The ASIC allows digital calibration of the current measurement system even after installation in an application. The calibration data are stored on the chip. The MR sensor is located on a second chip. A co-integration of sensor and interface electronics on the same silicon substrate is possible but is not yet cost effective.

In the standard sensor types described thus far, the nominal current is set by the geometry of the primary conductor that is part of the system and by the distance between the MR chip and the conductor. Recent investigations, however, have demonstrated that the high-current bus bar need not be interrupted or guided through a hole, as required with Hall transducers. Instead, it can simply be shaped in the form of a bus bar plate. A sensor module realized as a dual in-line surface mount device component can be mounted on the power PCB board placed above the bus bar plate so that the current flow can be directly measured.

The result is a differential field measurement system that is insensitive to homogeneous external magnetic perturbations.
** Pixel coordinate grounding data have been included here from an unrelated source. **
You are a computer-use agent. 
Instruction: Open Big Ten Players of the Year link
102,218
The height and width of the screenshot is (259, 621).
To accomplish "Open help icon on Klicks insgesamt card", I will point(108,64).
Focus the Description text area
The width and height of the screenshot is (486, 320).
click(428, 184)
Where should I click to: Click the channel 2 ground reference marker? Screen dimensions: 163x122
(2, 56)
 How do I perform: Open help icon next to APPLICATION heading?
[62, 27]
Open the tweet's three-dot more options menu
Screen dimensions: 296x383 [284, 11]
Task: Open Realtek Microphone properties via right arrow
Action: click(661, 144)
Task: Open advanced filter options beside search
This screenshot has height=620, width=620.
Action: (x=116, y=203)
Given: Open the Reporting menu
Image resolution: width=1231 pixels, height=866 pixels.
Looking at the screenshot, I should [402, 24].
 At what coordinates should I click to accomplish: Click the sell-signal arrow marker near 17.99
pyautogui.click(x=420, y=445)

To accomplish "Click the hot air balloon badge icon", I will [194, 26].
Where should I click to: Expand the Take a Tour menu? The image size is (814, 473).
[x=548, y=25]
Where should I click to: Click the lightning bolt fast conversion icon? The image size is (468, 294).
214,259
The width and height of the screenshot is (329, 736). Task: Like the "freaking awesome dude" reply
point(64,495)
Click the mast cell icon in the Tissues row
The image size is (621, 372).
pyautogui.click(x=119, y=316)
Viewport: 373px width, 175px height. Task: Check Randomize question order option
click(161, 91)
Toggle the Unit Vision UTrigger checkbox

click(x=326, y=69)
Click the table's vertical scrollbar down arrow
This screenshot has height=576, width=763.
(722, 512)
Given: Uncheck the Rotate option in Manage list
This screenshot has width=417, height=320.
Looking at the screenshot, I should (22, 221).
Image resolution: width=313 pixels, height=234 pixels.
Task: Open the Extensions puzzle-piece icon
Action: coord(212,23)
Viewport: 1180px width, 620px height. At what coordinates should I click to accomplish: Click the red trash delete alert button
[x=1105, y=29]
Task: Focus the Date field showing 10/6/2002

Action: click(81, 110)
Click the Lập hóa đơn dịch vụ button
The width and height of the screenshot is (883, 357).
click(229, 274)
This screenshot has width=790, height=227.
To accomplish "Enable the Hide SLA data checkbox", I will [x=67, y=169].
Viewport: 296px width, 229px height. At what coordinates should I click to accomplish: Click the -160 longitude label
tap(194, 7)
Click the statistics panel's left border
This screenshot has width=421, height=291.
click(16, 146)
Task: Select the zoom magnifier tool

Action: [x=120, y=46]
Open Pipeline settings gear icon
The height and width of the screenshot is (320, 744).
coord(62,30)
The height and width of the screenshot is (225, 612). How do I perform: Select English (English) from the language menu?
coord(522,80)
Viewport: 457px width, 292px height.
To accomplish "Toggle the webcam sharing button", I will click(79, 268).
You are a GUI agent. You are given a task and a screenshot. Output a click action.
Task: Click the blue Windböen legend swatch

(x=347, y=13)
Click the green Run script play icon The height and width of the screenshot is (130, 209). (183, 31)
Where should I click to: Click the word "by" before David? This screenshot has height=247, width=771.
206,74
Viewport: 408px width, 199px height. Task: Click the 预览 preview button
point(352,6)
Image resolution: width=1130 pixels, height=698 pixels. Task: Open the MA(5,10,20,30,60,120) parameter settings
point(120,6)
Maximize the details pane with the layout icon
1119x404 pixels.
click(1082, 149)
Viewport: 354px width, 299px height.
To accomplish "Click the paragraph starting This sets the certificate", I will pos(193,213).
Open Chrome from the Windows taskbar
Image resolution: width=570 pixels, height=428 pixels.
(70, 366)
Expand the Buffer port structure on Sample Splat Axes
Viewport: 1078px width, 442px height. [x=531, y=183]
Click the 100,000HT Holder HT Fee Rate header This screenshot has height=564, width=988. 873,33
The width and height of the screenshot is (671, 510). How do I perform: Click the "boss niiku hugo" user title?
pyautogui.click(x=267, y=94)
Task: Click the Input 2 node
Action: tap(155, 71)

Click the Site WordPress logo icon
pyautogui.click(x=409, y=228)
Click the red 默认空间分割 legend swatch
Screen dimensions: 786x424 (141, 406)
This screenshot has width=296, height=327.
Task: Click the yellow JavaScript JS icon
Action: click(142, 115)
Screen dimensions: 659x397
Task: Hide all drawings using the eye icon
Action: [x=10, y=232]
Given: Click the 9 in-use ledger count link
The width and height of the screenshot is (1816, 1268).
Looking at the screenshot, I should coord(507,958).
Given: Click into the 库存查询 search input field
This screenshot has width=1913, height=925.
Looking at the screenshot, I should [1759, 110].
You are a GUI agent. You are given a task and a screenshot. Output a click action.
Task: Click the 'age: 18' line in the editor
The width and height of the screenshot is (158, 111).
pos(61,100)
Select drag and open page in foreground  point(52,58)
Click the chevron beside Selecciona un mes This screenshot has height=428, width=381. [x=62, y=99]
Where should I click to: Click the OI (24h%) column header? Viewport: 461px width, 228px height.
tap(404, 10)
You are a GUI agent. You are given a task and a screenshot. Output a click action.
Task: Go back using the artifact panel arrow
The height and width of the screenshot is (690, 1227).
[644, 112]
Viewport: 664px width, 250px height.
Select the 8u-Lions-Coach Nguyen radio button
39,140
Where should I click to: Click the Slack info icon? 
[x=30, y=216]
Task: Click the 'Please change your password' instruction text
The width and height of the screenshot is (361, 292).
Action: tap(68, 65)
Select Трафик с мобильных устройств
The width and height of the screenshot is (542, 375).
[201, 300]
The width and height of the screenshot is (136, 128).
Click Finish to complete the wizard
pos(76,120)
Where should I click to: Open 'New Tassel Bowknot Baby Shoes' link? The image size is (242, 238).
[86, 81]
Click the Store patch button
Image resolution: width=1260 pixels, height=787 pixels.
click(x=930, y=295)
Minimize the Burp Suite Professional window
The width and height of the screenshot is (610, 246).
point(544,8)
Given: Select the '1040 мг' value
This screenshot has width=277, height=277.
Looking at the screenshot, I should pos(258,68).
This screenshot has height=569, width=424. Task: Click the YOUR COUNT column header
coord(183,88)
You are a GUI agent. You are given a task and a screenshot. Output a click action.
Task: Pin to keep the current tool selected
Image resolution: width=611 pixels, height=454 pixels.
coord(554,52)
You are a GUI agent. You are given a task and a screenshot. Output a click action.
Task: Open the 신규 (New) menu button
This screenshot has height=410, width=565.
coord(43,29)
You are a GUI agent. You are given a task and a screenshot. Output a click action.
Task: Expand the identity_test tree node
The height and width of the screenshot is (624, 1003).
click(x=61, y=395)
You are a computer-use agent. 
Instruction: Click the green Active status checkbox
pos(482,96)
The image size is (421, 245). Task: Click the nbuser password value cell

The sensors and the ASIC are mounted on an appropriate substrate and encapsulated in a plastic package With this sensor, a broad range of currents can be measured simply by adapting the geometry of the conductor. Potentially heterogeneous perturbation fields can easily be shielded.The advantages are obvious: these current sensors are not only small, compact, and light, but also cheap and easy to mount. The primary current conductor can be part of the application and need not be mounted separately. This opens the way to completely new construction possibilities for developers of power electronic modules and devices such as for mains receivers and frequency inverters.